The statements that are here made are intended as advice rather than as directions. They are chosen from good authorities (mostly from Slingerland and Crosby in this case); but the reader must, of course, assume his own risk in applying them. The effectiveness of any recommended treatment depends very largely on the care, thoroughness, and timeliness with which the work is done; and new methods and practices are constantly appearing as the result of new investigations. The dates given in these directions are for New York.

Aphis or plant-louse.—The stock remedies for aphides or plant-lice are kerosene emulsion and the tobacco preparations. Whale-oil soap is also good. The tobacco may be applied as a spray, or in the house as fumigation; the commercial forms of nicotine are excellent. (See page 194.) Be sure to apply the remedy before the leaves have curled and afford protection for the lice; be sure, also, to hit the underside of the leaves, where the lice usually are. The presence of lice on trees is sometimes first discovered from the honey-dew that drops on walks.

Usually the emulsion is diluted with 10-15 parts of water for plant-lice (see formula, page 194); but some of the species (as the dark brown cherry-leaf louse) require a stronger emulsion, about 6 parts of water.

The lady-birds (one of which is shown in Fig. 234) destroy great numbers of plant-lice, and their presence should therefore be encouraged.

Apple-maggot or “railroad-worm.”—The small white maggots make brownish winding burrows in the flesh of the fruit, particularly in summer and early fall varieties. This insect cannot be reached by a spray as the parent fly inserts her eggs under the skin of the apple. When full-grown, the maggot leaves the fruit, passes into the ground, and there transforms inside a tough, leathery case. Tillage has been found to be of no value as a means of control. The only effective treatment is to pick up all windfalls every two or three days, and either to feed them out or to bury them deeply, thus killing the maggots.

Asparagus beetle.—Clean cultural methods are usually sufficient to prevent the asparagus beetle’s seriously injuring well-established beds. Young plants require more or less protection. A good grade of arsenate of lead, 1 lb. to 25 gal. of water, will quickly destroy the grubs on the foliage of either young or old plants. Apply it with an ordinary sprinkling can, or better, use one of the numerous spraying devices now on the market. The necessity for treatment must be determined by the abundance of the pests. They should not be permitted to become abundant in midsummer or the over-wintering beetles may injure the shoots in the spring.

Blister-mite on apple and pear.—The presence of this minute mite is indicated by small irregular brownish blisters on the leaves. Spray in late fall or early spring with the lime-sulfur wash, with kerosene emulsion, diluted with 5 parts of water, or miscible oil, 1 gal. in 10 gal. of water.

Borers.—The only certain remedy for borers is to dig them out, or to punch them out with a wire. Keep the space about the base of the tree clean, and watch closely for any sign of borers. The flat-headed borer of the apple works under the bark on the trunk and larger branches, particularly where much exposed to sun.
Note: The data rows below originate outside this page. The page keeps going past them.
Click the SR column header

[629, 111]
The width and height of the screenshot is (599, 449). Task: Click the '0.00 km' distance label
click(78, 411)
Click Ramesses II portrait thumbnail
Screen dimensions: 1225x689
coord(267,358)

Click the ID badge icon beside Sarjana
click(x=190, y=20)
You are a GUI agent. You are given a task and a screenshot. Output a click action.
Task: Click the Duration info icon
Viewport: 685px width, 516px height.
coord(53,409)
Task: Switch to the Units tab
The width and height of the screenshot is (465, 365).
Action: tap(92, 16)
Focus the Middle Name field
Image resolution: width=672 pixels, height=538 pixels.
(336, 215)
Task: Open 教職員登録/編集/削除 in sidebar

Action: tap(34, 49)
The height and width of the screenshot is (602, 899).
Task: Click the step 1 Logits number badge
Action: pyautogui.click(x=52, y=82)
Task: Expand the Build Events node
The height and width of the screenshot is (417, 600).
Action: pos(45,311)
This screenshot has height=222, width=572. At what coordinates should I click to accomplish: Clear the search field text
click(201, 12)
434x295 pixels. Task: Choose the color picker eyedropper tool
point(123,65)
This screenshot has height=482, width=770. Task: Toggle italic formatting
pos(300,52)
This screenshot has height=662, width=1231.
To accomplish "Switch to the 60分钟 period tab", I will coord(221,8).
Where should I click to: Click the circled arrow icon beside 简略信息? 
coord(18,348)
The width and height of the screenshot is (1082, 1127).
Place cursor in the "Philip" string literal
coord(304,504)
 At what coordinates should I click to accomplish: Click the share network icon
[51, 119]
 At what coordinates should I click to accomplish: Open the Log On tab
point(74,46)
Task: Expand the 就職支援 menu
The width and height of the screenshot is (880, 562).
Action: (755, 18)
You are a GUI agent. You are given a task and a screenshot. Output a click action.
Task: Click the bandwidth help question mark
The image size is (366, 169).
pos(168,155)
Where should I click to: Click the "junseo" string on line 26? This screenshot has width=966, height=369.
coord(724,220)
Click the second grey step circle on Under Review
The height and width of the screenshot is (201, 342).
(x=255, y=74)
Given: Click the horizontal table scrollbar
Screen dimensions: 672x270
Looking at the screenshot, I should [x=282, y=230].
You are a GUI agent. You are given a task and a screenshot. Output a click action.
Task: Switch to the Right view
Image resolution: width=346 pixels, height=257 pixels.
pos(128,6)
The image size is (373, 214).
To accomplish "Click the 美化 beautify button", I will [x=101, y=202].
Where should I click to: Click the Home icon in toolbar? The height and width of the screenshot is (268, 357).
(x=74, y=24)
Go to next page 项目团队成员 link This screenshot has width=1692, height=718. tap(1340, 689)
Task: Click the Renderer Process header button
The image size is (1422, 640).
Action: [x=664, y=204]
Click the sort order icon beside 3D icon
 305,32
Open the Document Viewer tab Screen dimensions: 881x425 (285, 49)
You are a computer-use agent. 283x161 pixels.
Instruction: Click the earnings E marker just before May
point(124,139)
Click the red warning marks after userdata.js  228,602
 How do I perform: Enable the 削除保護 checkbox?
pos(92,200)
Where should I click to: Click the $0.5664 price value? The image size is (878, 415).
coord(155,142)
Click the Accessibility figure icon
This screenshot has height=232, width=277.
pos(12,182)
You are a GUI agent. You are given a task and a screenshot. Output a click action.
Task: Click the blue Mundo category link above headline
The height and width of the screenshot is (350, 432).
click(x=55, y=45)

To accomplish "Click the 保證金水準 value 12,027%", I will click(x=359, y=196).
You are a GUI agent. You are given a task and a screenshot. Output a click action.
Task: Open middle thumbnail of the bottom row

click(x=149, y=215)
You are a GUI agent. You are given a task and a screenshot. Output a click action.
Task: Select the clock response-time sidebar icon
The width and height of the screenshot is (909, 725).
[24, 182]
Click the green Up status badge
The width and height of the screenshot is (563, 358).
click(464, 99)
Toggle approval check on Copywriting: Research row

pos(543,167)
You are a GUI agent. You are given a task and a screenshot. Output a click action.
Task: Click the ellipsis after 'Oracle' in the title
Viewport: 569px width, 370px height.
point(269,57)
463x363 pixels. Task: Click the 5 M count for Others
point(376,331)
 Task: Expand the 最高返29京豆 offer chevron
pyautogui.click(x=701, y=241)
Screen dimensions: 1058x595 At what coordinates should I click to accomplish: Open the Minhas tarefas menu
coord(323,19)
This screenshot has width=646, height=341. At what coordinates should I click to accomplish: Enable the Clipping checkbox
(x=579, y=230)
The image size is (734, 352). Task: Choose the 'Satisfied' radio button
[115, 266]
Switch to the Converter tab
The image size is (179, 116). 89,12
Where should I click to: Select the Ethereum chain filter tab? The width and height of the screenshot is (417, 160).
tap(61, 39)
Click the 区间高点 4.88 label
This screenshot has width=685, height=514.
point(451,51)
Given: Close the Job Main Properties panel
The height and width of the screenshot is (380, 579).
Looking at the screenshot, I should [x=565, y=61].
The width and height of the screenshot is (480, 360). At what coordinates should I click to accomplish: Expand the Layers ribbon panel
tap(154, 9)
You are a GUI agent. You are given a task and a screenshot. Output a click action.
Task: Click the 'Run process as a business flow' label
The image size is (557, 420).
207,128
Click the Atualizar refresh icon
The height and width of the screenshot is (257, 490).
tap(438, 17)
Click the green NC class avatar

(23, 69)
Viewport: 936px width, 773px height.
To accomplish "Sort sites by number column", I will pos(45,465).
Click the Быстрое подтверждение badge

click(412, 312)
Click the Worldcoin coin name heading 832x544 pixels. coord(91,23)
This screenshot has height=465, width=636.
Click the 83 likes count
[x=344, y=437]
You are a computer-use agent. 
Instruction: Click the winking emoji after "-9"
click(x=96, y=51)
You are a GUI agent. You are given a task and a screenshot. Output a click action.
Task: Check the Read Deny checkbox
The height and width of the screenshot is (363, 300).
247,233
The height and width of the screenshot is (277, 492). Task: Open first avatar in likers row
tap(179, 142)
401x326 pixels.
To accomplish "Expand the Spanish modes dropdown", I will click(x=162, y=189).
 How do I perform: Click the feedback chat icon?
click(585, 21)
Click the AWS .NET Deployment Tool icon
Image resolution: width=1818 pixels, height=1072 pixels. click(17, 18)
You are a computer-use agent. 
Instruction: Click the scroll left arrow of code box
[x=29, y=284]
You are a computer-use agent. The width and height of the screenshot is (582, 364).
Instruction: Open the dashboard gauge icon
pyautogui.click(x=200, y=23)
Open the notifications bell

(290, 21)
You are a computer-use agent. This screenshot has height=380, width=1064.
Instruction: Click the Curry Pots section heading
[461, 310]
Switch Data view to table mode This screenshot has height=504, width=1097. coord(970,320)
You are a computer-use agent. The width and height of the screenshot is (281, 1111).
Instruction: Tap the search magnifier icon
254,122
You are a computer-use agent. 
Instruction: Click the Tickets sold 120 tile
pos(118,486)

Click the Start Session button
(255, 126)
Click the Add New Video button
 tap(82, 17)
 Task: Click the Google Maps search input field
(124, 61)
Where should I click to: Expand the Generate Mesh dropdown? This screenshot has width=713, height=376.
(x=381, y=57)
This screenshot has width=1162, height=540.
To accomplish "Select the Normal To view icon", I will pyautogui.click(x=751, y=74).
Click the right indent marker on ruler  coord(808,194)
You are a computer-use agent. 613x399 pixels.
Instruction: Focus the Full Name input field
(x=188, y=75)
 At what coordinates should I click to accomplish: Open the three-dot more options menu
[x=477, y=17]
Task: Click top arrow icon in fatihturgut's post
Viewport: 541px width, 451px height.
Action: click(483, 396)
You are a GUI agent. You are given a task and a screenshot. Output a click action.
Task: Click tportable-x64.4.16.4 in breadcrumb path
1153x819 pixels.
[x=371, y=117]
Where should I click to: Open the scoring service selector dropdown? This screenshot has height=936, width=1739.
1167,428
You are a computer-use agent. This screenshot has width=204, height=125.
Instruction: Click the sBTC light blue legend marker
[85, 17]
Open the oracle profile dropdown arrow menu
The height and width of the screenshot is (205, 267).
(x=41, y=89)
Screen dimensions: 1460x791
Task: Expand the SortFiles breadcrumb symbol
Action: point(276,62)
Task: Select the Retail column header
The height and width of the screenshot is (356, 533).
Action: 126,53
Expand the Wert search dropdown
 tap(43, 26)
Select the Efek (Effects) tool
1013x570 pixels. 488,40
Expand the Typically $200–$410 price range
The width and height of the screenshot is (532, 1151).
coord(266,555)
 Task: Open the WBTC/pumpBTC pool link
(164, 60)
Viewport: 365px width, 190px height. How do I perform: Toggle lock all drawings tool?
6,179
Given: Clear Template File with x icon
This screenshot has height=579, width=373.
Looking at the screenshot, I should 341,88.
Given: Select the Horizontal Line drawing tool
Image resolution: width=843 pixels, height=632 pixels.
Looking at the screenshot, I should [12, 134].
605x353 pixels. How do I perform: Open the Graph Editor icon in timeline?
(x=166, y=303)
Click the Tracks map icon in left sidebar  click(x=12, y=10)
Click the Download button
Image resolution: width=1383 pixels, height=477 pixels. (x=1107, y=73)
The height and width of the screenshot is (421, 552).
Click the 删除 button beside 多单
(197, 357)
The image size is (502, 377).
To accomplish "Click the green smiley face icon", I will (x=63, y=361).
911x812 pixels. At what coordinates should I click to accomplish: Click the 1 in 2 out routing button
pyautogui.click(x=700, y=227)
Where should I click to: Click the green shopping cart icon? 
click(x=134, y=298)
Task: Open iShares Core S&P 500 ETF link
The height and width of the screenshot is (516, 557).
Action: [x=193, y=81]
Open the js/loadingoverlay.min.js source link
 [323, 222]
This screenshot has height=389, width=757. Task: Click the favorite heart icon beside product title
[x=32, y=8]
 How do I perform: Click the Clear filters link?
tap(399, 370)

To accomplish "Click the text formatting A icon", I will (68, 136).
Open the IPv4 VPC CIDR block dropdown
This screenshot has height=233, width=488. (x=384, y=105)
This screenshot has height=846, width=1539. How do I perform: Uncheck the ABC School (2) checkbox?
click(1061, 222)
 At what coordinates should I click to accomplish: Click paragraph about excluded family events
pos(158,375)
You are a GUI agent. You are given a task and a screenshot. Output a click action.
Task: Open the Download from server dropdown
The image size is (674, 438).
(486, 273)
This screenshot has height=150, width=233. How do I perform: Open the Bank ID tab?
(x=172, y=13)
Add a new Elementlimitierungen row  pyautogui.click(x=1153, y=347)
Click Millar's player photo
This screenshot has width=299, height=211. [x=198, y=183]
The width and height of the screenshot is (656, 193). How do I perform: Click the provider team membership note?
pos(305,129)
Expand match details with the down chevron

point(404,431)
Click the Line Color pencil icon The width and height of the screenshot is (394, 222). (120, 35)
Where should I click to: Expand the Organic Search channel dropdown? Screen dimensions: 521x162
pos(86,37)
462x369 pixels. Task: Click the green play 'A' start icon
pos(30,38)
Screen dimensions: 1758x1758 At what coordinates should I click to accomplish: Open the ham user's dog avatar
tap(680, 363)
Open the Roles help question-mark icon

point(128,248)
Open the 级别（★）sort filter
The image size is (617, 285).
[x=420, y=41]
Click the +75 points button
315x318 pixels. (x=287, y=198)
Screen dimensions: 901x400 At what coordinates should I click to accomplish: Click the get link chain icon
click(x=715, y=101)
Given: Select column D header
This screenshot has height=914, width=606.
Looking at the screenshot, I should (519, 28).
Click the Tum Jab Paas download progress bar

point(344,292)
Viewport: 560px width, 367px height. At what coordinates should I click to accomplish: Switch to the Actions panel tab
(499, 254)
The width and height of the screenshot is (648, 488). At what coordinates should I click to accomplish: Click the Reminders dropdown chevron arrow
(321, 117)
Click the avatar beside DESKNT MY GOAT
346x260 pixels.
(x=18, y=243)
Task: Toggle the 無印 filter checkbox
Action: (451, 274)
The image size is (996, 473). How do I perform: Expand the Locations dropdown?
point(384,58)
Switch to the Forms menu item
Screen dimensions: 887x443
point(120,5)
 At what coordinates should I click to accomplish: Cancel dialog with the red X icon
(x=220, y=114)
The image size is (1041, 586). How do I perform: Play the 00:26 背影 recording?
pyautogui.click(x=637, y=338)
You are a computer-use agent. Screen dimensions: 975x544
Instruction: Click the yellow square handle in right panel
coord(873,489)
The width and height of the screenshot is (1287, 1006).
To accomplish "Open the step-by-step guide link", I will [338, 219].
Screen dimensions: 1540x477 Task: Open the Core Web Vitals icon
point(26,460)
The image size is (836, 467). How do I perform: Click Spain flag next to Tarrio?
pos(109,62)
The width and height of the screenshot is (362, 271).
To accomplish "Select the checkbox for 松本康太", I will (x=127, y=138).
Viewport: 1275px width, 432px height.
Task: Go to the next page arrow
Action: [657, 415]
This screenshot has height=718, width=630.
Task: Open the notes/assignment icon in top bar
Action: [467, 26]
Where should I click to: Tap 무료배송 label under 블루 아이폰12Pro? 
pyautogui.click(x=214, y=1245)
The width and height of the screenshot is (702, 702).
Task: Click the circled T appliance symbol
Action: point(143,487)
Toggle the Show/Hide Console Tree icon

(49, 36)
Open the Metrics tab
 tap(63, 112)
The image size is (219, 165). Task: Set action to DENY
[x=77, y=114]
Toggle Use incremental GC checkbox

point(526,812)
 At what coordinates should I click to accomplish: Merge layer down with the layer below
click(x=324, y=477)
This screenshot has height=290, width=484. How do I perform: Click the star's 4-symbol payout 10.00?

The dead and sunken appearance of the bark indicates its presence. The round-headed borer works in the wood of apples, quinces, and other trees; it should be hunted for every spring and fall. On hard land, it is well to dig the earth away from the base of the tree and fill the space with coal ashes; this will make the work of examination much easier.

The peach and apricot borer is the larva of a clear-wing moth. The larva burrows just under the bark near or beneath the surface of the ground; its presence is indicated by a gummy mass at the base of the tree. Dig out the borers in June and mound up the trees. At the same time, apply gas-tar or coal-tar to the trunk from the roots to a foot or more above the surface of the ground.